Charlotte T. Minor
Dear Access Board Members:
I am writing both as a professional landscape architect with the Forest Service and as an outdoor enthusiast. Early in my career, I had the opportunity to attend a week long training session about accessibility. Included in the session were many people with disabilities as well as able bodied people. We spent a few days in a classroom setting, then spend four days camping, canoeing, cooking and living together in the backcountry of Minnesota. This was the most enlightening experience I've ever had, and it highlighted to me the need to make guidance we develop for accessibility meet everyone’s needs. By this I do not mean have everything the same. I mean letting each person be able to choose the experience and level of activity that we can manage. To acknowledge the differences between urban and rural settings, as well as those between a developed area and a dispersed or backcountry area.

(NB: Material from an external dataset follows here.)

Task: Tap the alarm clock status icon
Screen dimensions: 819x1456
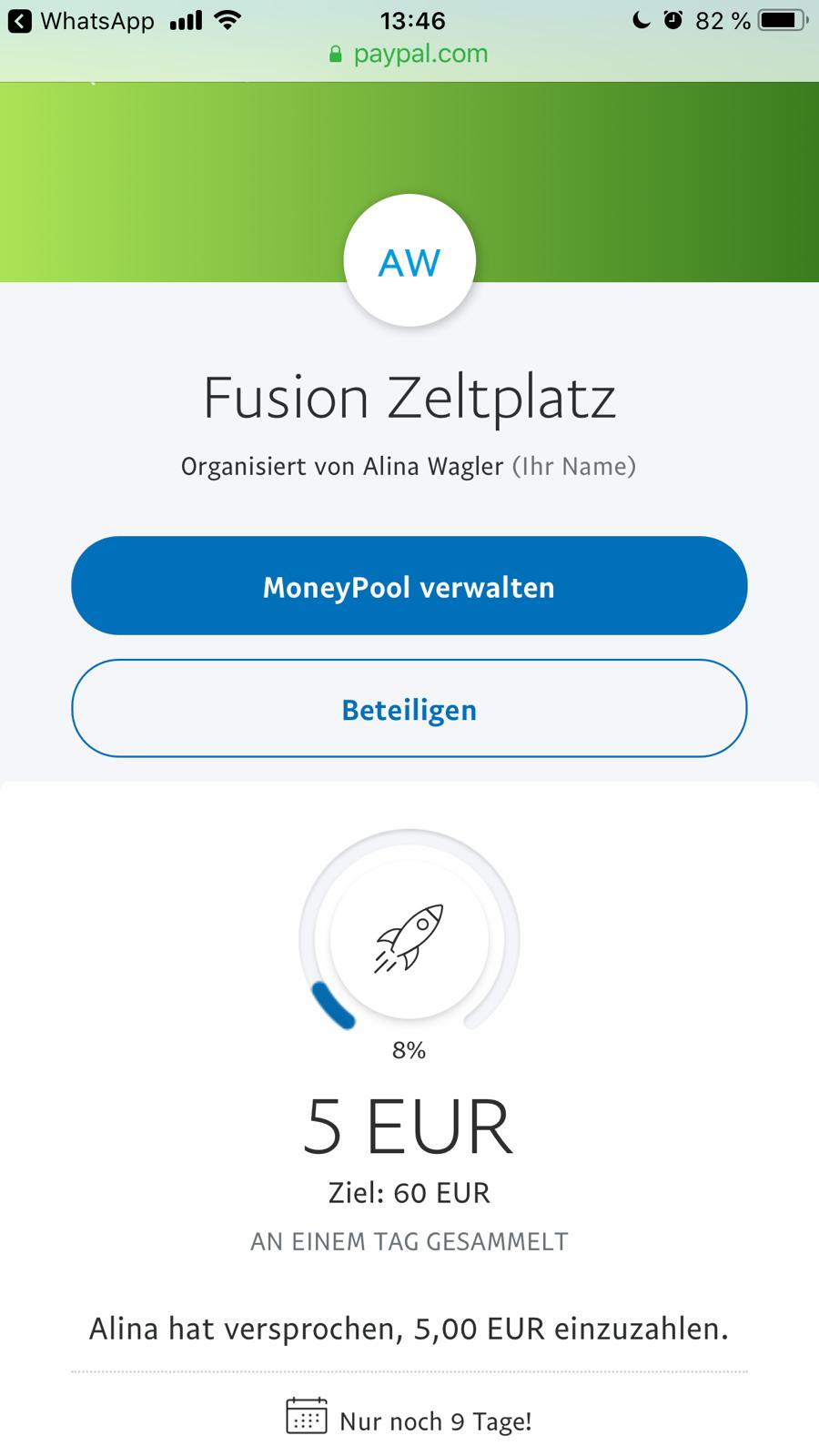Action: pyautogui.click(x=673, y=21)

In caring for my elderly parents, both of whom had mobility limitations as well as having vision impairments, I was well aware of the need to prepare differently for an urban setting or developed campground, versus a rural setting and “throw-down” camping area. We enjoyed both activities together, but we all would have been sorely disappointed if the rural settings were as highly developed as the urban settings. In the latter example, we were expecting rougher terrain, a campsite with limited facilities, walking across undeveloped ground to use a restroom, and having to choose hiking trails that met our needs. We were seeking nature and know that natural environments are not flat or paved, and don’t have a clearing width that accommodates every user. We wanted to make the choices, instead of having them made for us.
I am also voicing my support for the following technical items as they relate to the differences between the Access Board and the Forest Service Guidelines:
- The final Access Board guidelines need to clarify that definition of alteration does not apply to trails (it applies to buildings).
- The definitions for alteration and for maintenance of trails in the original Regulatory Negotiation Committee’s 1999 Report (page 6) must be included in the definitions section of the final Access Board guidelines.
- An exception is needed in the final Access Board guideline for protruding objects below 80 inches in height when they occur on a trail where placing a warning barrier would block passage down the trail.
- The final Access Board guidelines should not use the ISA on trails, but should require information be to be posted that is useful to all trail users in determining which trail best meets their skills and available resources, including maximum grade, cross slope, minimum width and so forth, as detailed in the FSTAG 7.3.10.
- The final Access Board guidelines must go back to the original Regulatory Negotiation Committee’s language for the 2nd General Exception. It is clearly written and understandable.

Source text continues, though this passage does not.